歯周病とは、歯ぐきや歯を支える骨を失っていく病気です。
歯周病は、進行しやすい人と進行しにくい人がいるとわかっています。
歯周病に対する「感受性」という表現をすることもあります。たとえば歯周病への感受性が高い人では、しっかり歯をみがいていても進行が止められないケースもあります。
なぜ人によって歯周病の進行が異なるのでしょうか。
これについては、わかっている部分とわかっていない部分があります。
わかっている部分のひとつとして、歯周病には悪化させる因子が認められています。それも、ひとつだけではなく、たくさんの要素がかかわることが明らかになっています。
まずは細菌です。歯周病は細菌により引き起こされる感染症ですので、細菌を減らすことで歯周病の進行を抑えることができます。歯をよくみがき、歯間ブラシやデンタルフロスなどを用い、そして歯科医院でクリーニングをしてもらうことが当てはまります。
さらに歯周病を悪化させる因子として知られていることとして、喫煙やストレスが挙げられます。喫煙者では歯周病が明らかに進みやすくなります。また、仕事が忙しいなど大きなストレスがかかるタイミングで、歯ぐきが腫れやすくなることなどが知られています。
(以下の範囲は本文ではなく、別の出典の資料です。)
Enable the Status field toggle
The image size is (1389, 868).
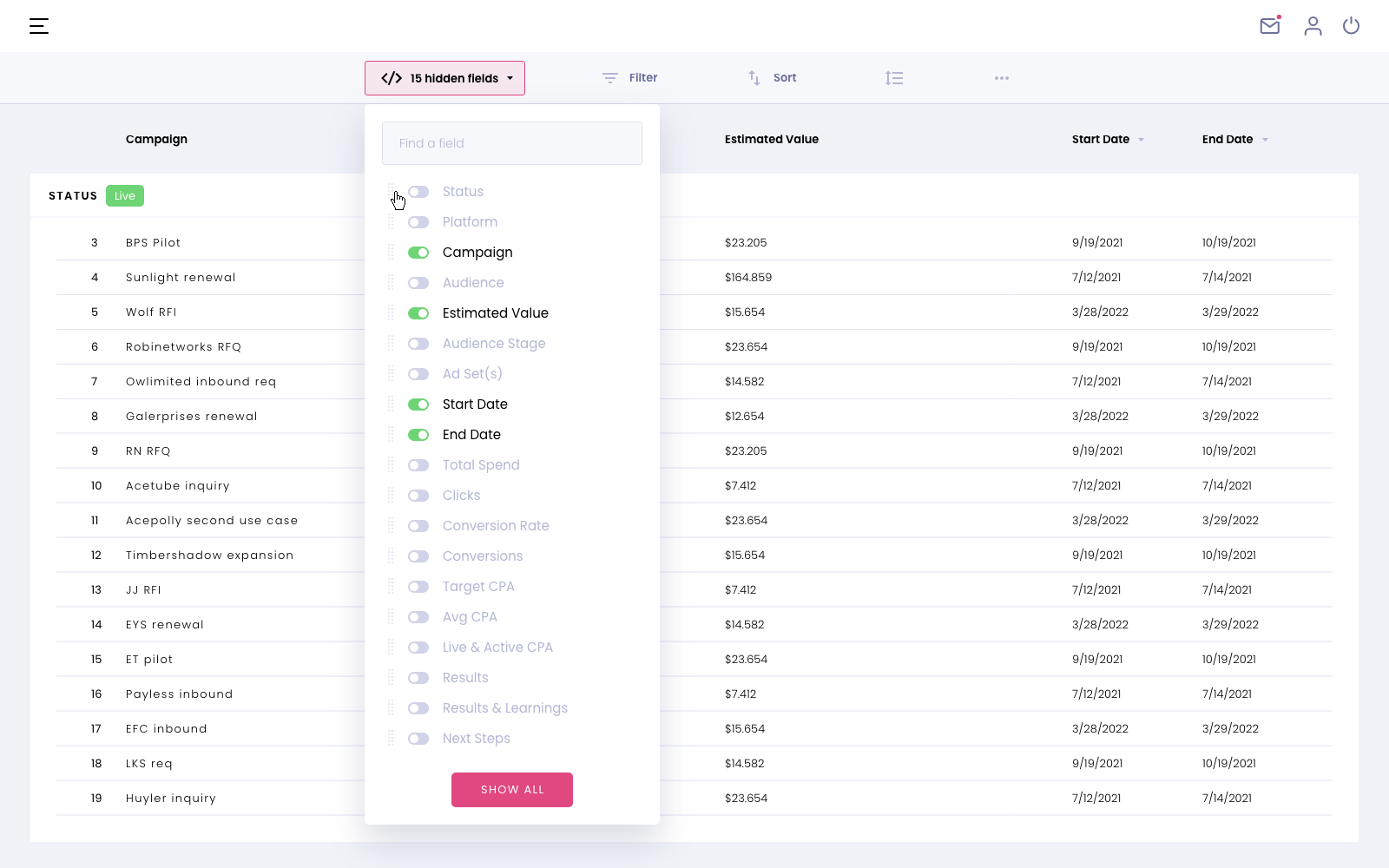pyautogui.click(x=418, y=192)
これらのわかっている要素が多く重なると、歯周病が進行しやすくなることが証明されています。その一方で、歯周病が特に進みやすい人の理由として、これらだけでは十分説明がつかないような場合もあります。
そこで新たな因子の候補として、遺伝子にも着目されています。研究が進められており、実際に特定の遺伝子配列によって、歯周病の進行が速いことも発表されています。
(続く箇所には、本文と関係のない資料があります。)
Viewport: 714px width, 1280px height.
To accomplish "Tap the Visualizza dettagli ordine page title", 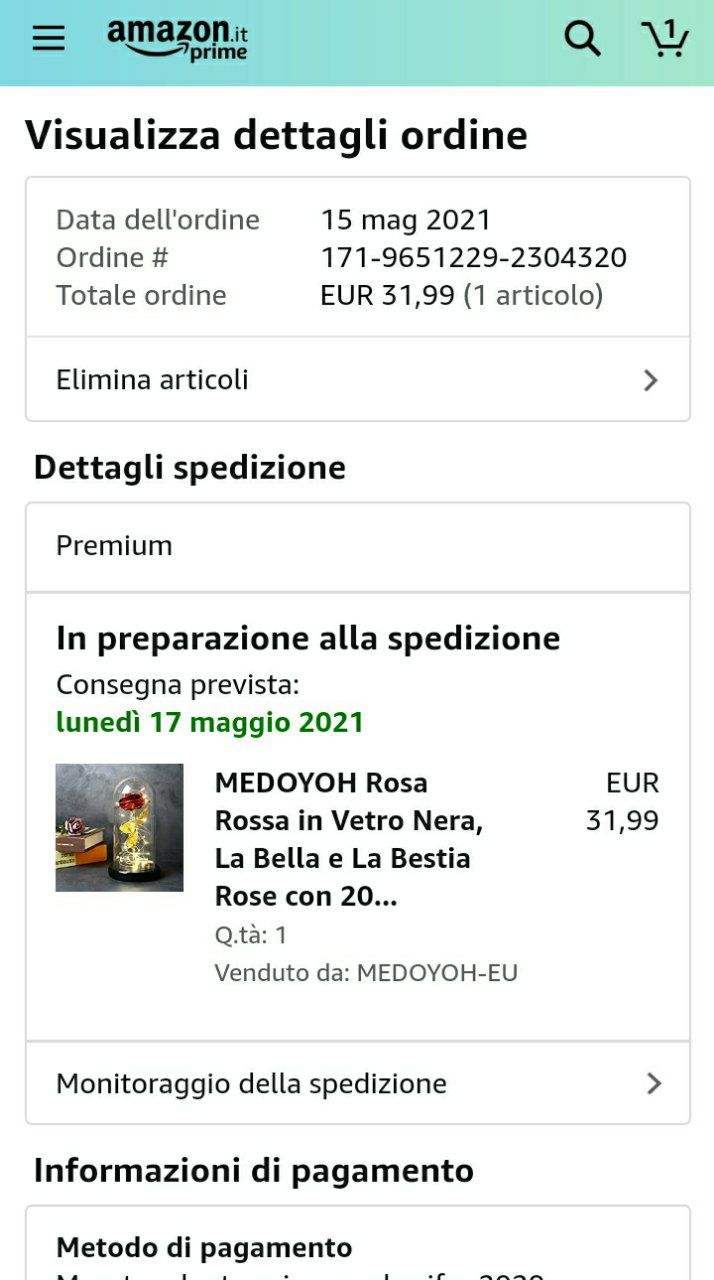I will click(x=276, y=136).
特定の遺伝子による影響という点では、歯周病の進行が速い家系が存在すると言い換えることもできます。家族内で歯周病の進行がみられるケースは臨床的にもよく認められますし、研究結果として証明されています。
しかし、歯周病を悪化させる因子が現時点ですべて明らかになっているかについては、はっきり言及できる人は誰もいません。
歯周病の進行や治療に対する反応が人によって大きく異なることは明らかですが、その理由になにがあるのかを正しくすべて指摘するのは難題です。複合的に要因が絡む病気ですので、全体の理解をますます難しいものにしています。
現時点で見つかっていない歯周病の危険因子が、将来的に明らかになることがあるかもしれません。歯周病対策が大きくかわり、成人の半数以上とされる歯周病の有病率を効果的に減らせる可能性があります。